## Required action
Print exactly the lines below between the line holding "CONTACT LENSES (696, 85)" and the line holding "Xarxes socials (1288, 1548)", inclusive, and nothing more.

(Records from a data source)
----

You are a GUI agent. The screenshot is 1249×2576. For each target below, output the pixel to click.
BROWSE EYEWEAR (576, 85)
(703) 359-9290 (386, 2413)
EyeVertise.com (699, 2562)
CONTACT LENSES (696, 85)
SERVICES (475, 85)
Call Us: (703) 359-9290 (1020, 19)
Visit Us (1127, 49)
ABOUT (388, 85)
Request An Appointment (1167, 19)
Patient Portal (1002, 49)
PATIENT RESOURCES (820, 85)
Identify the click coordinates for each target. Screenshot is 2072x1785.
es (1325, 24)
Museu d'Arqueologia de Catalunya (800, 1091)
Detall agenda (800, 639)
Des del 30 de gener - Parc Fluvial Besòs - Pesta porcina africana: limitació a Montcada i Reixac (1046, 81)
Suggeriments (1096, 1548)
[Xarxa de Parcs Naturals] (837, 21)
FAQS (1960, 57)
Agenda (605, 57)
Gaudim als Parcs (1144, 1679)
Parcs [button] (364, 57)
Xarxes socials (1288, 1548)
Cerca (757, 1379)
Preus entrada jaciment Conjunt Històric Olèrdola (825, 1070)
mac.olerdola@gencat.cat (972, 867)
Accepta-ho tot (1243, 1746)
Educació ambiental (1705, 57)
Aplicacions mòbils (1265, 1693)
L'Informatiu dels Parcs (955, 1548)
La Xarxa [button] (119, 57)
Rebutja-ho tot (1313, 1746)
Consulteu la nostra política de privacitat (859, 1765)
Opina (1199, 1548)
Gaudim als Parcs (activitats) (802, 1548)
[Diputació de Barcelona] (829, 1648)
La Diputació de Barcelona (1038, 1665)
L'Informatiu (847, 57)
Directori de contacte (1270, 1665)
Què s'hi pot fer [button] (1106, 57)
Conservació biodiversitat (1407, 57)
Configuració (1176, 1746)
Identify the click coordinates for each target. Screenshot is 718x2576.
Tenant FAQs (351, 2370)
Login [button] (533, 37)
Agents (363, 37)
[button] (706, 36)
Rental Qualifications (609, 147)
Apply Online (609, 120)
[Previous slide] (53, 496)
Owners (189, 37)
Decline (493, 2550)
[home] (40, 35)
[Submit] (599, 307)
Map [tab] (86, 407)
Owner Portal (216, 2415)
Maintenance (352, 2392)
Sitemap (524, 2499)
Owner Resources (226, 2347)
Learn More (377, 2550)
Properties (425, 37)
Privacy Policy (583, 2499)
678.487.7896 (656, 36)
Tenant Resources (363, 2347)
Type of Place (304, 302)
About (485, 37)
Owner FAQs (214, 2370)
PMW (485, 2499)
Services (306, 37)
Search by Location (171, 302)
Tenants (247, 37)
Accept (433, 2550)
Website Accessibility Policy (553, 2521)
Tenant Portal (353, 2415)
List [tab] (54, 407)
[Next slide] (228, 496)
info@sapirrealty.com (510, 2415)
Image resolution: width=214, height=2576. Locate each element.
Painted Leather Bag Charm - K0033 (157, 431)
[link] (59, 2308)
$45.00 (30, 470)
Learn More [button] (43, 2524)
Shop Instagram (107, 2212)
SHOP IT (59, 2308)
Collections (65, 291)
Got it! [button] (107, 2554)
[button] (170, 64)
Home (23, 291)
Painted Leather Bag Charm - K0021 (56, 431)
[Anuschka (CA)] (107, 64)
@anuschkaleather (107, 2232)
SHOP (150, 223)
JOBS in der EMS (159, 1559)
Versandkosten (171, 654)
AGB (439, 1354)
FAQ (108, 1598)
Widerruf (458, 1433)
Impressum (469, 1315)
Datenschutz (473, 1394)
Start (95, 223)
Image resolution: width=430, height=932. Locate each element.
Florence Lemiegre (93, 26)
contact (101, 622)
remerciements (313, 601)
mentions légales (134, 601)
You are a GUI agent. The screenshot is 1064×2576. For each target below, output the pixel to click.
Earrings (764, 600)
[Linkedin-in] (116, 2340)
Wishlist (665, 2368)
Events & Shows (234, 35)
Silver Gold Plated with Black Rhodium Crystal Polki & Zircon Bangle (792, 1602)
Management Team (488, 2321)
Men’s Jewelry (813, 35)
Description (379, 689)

----

## Exercise response
CONTACT LENSES (696, 85)
SERVICES (475, 85)
Call Us: (703) 359-9290 (1020, 19)
Visit Us (1127, 49)
ABOUT (388, 85)
Request An Appointment (1167, 19)
Patient Portal (1002, 49)
PATIENT RESOURCES (820, 85)
Identify the click coordinates for each target. Screenshot is 2072x1785.
es (1325, 24)
Museu d'Arqueologia de Catalunya (800, 1091)
Detall agenda (800, 639)
Des del 30 de gener - Parc Fluvial Besòs - Pesta porcina africana: limitació a Montcada i Reixac (1046, 81)
Suggeriments (1096, 1548)
[Xarxa de Parcs Naturals] (837, 21)
FAQS (1960, 57)
Agenda (605, 57)
Gaudim als Parcs (1144, 1679)
Parcs [button] (364, 57)
Xarxes socials (1288, 1548)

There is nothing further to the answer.